China Becomes the Cost-Math Shortcut

The partnership push is the part of the plan that maps to the broader industry shift. Stellantis announced Wednesday an expanded deal with Dongfeng Group, moving from joint China-only vehicle production into a new European-based joint venture, plus a separate exploratory partnership with Jaguar Land Rover on collaborative U.S. product development.

Those join the Leapmotor International venture launched in 2024, a 51/49 Stellantis-controlled joint venture (JV) created to distribute Leapmotor-branded EVs (electric vehicles) outside China. The JV plans to expand to about 500 European sales points by year-end, up from 200 at the end of 2024. The structural logic: Chinese partners give Stellantis a low-cost NEV (new energy vehicle, the Chinese industry term covering EVs and plug-in hybrids) supply line into Europe, where its own platforms run too expensive to compete on price.

Strategic, but not without risk. Chinese-branded vehicle sales in Europe roughly doubled year on year in the first quarter of 2026, with Chinese makers’ continental market share reaching about 8% in March from around 4% twelve months earlier. The partnership leg of the plan is asked to do double duty: import the cost curve while denying rivals exclusive European distribution muscle. Tariff treatment, JV royalty splits, and dealer-network conflict where Leapmotor showrooms sit next to Peugeot ones remain in flux.

Wall Street Has Already Priced in the Doubt

The most direct test of how the plan lands will be in equity research notes filed by Friday morning. Bank of America’s Horst Schneider, equity analyst at BofA Securities, went first, before the event, downgrading the stock to underperform and resetting the price target to €5.50.

In our view, the capital markets day may bring strategic headlines, but without a credible path to structurally higher margins and cash generation, this is unlikely to justify the current recovery premium.

That note was paired with a parallel downgrade of Renault, framing the risk as a Europe-wide Chinese-share gain story rather than a Stellantis-specific governance question. Schneider’s broader point was that initial restructuring efforts are starting to help, but one quarter of North American Hemi-driven mix does not prove a margin floor.

The wider sell-side picture is more divided. The consensus across the analysts tracked by FactSet still lands at overweight ahead of the strategy day, with a number of houses arguing the Q1 print proved the operating-cash-burn worst case is behind the company.
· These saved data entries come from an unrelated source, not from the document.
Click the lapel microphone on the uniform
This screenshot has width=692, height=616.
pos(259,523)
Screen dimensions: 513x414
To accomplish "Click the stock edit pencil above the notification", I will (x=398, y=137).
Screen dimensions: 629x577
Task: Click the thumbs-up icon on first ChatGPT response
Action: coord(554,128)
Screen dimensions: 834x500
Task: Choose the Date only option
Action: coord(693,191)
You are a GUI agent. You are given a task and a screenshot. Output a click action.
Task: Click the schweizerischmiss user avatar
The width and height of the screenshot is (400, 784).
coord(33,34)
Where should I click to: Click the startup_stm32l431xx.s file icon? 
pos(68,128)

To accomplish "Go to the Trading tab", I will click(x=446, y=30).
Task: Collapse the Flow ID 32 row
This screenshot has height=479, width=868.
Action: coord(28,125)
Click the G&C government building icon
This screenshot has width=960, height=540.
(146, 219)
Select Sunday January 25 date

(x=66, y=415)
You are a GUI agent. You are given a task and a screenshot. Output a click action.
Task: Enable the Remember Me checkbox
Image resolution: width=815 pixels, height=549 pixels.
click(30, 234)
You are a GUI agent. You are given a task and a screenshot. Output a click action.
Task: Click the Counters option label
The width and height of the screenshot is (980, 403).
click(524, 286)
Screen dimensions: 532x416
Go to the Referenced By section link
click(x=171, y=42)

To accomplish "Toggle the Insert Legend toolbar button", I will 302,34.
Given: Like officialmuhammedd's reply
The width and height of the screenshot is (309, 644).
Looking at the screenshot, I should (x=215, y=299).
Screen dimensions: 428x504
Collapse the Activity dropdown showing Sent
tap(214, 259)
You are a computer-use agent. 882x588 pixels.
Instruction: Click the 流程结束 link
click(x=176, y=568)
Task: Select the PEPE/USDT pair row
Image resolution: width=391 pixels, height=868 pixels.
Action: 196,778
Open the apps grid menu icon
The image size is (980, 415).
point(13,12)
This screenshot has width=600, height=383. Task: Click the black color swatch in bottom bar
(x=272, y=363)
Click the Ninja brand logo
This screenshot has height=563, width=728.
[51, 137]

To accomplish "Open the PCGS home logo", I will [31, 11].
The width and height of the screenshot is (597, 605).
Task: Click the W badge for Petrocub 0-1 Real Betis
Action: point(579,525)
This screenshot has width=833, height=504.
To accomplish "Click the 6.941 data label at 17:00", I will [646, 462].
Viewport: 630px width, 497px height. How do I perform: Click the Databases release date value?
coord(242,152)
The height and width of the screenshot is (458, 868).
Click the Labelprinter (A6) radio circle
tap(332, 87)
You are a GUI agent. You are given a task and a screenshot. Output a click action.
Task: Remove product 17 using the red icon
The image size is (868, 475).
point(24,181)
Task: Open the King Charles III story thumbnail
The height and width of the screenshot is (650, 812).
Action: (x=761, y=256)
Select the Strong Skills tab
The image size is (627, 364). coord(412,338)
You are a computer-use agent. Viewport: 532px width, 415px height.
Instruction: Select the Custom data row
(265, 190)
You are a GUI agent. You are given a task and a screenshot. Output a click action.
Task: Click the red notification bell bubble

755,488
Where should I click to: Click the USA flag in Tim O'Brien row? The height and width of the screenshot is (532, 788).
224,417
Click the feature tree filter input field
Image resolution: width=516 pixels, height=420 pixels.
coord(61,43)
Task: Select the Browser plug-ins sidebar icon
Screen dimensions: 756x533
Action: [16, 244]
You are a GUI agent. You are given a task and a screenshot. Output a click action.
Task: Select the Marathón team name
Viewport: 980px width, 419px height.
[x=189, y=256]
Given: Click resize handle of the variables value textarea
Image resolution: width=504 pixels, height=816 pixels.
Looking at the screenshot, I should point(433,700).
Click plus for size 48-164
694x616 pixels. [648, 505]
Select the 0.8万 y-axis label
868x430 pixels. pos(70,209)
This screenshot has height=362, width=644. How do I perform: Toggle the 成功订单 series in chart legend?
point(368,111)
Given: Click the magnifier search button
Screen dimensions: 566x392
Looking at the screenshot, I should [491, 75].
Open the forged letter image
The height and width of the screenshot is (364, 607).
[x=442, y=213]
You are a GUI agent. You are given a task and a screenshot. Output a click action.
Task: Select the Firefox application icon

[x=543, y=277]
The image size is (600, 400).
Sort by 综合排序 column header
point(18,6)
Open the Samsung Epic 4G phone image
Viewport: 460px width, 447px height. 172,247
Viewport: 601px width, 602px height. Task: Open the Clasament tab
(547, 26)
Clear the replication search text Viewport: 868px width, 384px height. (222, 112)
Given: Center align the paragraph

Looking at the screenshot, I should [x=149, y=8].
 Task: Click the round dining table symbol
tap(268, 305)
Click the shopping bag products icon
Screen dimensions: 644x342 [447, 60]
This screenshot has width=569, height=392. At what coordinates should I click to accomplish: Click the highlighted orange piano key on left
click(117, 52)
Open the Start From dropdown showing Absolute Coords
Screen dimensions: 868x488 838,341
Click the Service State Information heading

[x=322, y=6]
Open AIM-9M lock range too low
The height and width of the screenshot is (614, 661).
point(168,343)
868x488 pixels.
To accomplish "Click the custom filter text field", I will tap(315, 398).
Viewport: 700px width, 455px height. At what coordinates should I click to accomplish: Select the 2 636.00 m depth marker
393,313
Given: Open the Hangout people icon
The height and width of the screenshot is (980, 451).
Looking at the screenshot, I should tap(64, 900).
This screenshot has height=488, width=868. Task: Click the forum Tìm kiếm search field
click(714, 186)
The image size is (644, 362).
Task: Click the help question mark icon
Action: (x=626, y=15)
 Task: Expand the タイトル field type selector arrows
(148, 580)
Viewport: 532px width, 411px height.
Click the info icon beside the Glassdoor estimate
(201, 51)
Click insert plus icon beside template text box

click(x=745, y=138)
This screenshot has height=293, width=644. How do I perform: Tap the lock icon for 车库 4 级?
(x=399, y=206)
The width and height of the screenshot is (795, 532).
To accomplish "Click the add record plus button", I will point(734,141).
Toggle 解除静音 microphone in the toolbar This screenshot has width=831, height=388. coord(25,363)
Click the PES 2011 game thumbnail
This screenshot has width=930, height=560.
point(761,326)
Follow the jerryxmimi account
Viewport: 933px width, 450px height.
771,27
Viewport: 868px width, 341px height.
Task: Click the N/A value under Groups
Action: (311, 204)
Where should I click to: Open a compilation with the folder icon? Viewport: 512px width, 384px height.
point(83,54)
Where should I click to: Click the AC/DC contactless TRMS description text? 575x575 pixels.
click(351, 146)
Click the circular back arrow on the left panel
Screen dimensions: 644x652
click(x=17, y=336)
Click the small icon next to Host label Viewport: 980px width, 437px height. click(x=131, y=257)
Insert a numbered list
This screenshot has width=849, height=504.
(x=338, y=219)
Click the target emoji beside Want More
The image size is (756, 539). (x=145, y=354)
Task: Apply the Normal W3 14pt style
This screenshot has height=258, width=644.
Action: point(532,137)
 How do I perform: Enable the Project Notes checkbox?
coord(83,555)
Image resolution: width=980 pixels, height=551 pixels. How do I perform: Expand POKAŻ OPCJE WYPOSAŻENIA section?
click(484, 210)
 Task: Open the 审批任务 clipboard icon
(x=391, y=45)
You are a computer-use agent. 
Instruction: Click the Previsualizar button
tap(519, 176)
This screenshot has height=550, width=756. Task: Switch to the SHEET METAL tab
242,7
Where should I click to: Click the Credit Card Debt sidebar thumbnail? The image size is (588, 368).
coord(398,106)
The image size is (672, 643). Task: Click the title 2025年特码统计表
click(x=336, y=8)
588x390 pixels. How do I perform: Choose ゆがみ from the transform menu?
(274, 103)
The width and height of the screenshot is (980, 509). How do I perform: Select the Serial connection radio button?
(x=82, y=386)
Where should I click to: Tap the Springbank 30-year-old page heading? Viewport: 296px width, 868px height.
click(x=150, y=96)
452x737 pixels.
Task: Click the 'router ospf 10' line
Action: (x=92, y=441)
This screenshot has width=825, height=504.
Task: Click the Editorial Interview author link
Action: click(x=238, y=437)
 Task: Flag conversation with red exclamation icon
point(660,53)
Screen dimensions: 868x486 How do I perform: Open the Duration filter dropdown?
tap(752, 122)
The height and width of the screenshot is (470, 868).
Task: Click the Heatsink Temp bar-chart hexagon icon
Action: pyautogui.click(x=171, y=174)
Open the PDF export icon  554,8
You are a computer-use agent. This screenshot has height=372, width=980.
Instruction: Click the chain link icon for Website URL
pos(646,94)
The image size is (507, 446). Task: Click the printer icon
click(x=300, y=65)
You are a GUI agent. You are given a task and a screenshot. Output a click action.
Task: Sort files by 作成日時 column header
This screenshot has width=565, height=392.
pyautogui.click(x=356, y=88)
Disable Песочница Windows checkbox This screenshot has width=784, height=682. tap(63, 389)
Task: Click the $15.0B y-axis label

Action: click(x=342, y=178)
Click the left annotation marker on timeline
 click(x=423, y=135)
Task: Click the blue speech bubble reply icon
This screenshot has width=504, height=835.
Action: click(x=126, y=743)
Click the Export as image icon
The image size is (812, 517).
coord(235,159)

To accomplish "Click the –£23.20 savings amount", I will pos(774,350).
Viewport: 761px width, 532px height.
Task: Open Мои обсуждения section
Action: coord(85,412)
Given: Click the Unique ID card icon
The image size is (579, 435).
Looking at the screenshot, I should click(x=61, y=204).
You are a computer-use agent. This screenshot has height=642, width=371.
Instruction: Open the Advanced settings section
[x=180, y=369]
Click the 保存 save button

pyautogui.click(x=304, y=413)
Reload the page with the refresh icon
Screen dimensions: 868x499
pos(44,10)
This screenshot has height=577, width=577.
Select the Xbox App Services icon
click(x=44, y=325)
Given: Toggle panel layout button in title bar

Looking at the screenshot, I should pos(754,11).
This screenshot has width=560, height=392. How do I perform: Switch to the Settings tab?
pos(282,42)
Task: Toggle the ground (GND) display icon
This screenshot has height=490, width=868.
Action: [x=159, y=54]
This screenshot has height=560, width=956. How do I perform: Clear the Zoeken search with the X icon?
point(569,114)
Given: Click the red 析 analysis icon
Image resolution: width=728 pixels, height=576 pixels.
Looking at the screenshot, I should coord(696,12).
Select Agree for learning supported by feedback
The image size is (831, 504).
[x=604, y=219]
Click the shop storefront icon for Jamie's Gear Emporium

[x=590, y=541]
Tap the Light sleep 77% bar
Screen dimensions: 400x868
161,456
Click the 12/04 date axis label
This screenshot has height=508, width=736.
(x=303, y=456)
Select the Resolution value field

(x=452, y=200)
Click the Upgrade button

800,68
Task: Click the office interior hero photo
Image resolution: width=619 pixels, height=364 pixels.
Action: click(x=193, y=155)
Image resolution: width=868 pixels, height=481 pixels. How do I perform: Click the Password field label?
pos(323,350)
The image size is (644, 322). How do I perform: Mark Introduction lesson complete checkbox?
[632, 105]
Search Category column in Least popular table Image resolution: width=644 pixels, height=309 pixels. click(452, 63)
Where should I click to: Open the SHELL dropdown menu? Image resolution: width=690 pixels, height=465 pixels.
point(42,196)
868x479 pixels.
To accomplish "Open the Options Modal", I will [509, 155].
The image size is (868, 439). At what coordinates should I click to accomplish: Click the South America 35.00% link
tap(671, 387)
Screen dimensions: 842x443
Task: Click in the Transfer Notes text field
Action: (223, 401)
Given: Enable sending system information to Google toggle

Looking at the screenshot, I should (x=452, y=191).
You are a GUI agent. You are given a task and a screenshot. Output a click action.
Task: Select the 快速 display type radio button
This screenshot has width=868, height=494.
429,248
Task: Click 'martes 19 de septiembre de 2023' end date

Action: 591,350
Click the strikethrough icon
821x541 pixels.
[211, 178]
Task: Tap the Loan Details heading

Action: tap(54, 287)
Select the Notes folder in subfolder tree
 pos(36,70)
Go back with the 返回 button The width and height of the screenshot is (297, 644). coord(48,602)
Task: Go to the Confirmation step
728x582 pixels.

Working against that read, Stellantis’ dividend stays suspended, and S&P and Moody’s have both moved its credit rating lower over the past year, narrowing the financial flexibility available to support any aggressive cost program announced Thursday.

Where the Wager Could Still Snap

Two structural pressures will test whether the strategy day’s promises hold for the next 18 months.

The first is European margin. Filosa has framed Europe as “breakeven plus” for 2026, a far softer guide than the high-single-digit territory the region used to deliver. With Chinese-branded share doubling year over year and the Leapmotor pipeline not yet at scale, the squeeze on Peugeot and Fiat pricing is the closest thing to a near-term margin breach the strategy day has to address head-on.

The second is North American demand durability. Q1’s profit turn rested heavily on Hemi V8-equipped Jeep and Ram volume. That demand is real, but it is also exposed to fuel-price moves, U.S. tariff drift on imported components, and the simple fact that body-on-frame trucks face their own electrification clock from regulators.

Supplier and dealer relationships sit underneath both pressures. The automaker has spent the past two years rebuilding trust after a stretch of contentious negotiations on parts pricing and inventory loads, and any cost-program detail that lands on suppliers will land on a network that already remembers the prior round.

If the four-brand bet shows margin proof in the second half, the European loss carries forward as manageable noise and the BofA target reads early. If Chinese share keeps climbing and Hemi-led North American mix softens by the third quarter, the €5.50 number stops looking like a contrarian call.